From the first line to the last, repeat the data exactly but leave out the pictures.

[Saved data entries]
________________________

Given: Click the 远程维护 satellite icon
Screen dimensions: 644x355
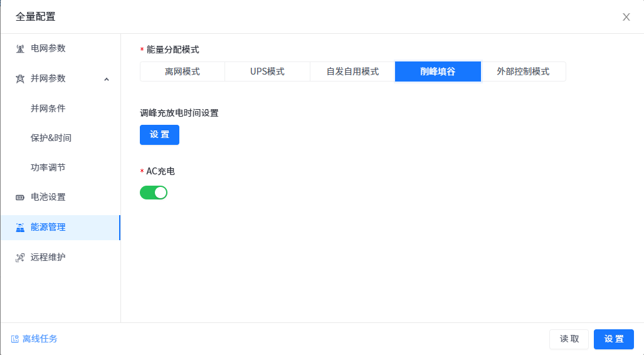Looking at the screenshot, I should (x=20, y=258).
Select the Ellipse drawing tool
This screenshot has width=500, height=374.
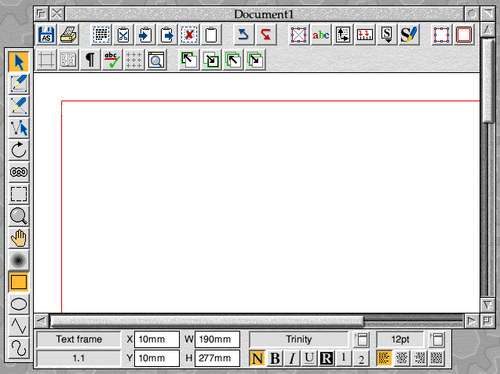click(19, 304)
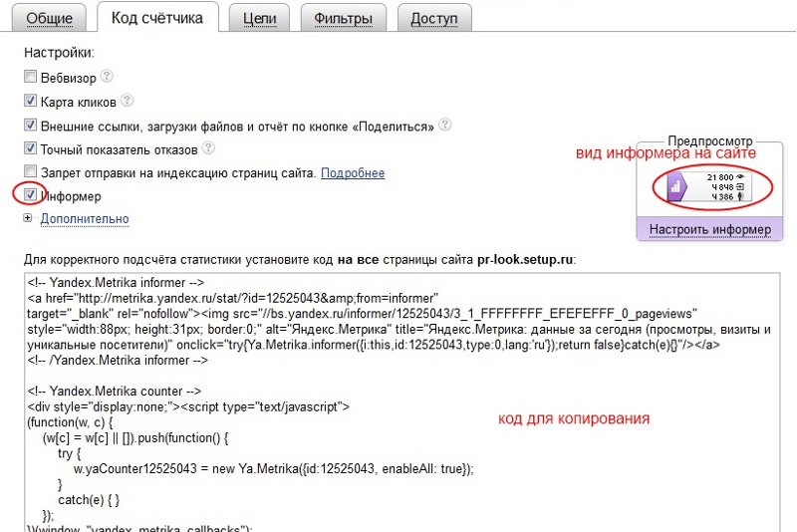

________________________

-- Exercise response --
Given: Click the 远程维护 satellite icon
Screen dimensions: 644x355
Looking at the screenshot, I should (x=20, y=258).
Select the Ellipse drawing tool
This screenshot has width=500, height=374.
click(19, 304)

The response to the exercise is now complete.